◆ TEXT EXCERPT

-----

David Yu is inspired by simplicity. Currently an economics undergrad at Cornell University, he's been living in Beijing due to Covid.
We're captivated by the creative geometry of David's street scenes and everyday captures. He told us about why he believes photography is all about mindset, and how Henri Cartier-Bresson inspires his work.
David: I started taking photos in 2015, and it has been six years now.
It all started when my parent gave me an old iPad as a New Year present. I still remember the excitement I had with the photo app. Although the resolution was low, it did not bother me using it to "recreate" the world around me. That is how I started my path in photography.
My primary device is a Nikon D810, with an 18-300 Tamron lens. For special occasions, I also use a 50mm lens. I also use my phone, an OnePlus 7T, as a daily camera.
I am fascinated by simplistic photos about geometric patterns residing in small aspects of reality. I think this view angle allows me to reshape commonly seen objects and landscapes and express the simplicity I admire.
Anything. I think there are so many beautiful views one can get from even the simplest object. One only needs the right mindset.
This photo is my favorite. It was really a common photo before editing. Still, when I was tuning it, I suddenly realized how it resembles time-traveling tunnels in the classic sci-fi comics, and how people traveling on the track fit into the picture.

-----

◆ LISTED RECORDS
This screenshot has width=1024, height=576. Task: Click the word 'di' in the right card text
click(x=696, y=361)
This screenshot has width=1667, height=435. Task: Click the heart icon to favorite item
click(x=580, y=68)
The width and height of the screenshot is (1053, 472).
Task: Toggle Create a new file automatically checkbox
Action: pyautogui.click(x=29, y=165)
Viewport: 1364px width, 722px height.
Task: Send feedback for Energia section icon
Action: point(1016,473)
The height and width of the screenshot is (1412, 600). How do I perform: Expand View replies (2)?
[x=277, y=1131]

-----

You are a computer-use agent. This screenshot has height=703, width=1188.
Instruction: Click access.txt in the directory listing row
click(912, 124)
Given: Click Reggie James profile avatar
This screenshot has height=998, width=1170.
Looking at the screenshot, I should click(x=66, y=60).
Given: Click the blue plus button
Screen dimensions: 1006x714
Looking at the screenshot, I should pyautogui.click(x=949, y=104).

-----

◆ PROBLEM SET
[1] From the David Yu interview, list every piece of equipment named in the sentences beginning "My primary device is".
[2] Update the David Yu interview: begin at the words that have "David: I started", stop after "the right mindset.", and replace "excitement" with "thrill".
[3] Give what comes next in the David Yu interview, following on from its last sentence.
The records are separate material, unrelated to the David Yu interview.

◆ TASK ANSWERS
[1]
Nikon D810
18-300 Tamron lens
50mm lens
OnePlus 7T

[2]
David: I started taking photos in 2015, and it has been six years now.
It all started when my parent gave me an old iPad as a New Year present. I still remember the thrill I had with the photo app. Although the resolution was low, it did not bother me using it to "recreate" the world around me. That is how I started my path in photography.
My primary device is a Nikon D810, with an 18-300 Tamron lens. For special occasions, I also use a 50mm lens. I also use my phone, an OnePlus 7T, as a daily camera.
I am fascinated by simplistic photos about geometric patterns residing in small aspects of reality. I think this view angle allows me to reshape commonly seen objects and landscapes and express the simplicity I admire.
Anything. I think there are so many beautiful views one can get from even the simplest object. One only needs the right mindset.

[3]
It was as if a hidden sci-fi scene is placed in the quiet national gallery of art. I love this kind of juxtaposition.
Mostly, I communicate with photographers in my community: my university classmates, my friends, etc. I also learned a lot about compositions, colors, and viewing angles from friends in the art major. Special thanks to Jasmine Zuo, whose artworks really inspired many of my geometrically composed photos.
In terms of the famous photographers, I love Henri Cartier-Bresson the best. After learning about his work Rue Mouffetard I am fascinated by how one can express so many emotions from everyday activities. Although I seldom take portraits, the idea of condensed expression showed me how the masters in photography create.
My goal: to produce great photos and have my photos used by media and websites internationally. Hopefully, one day one of my photos will reach my parents on their daily news app in China as a surprise.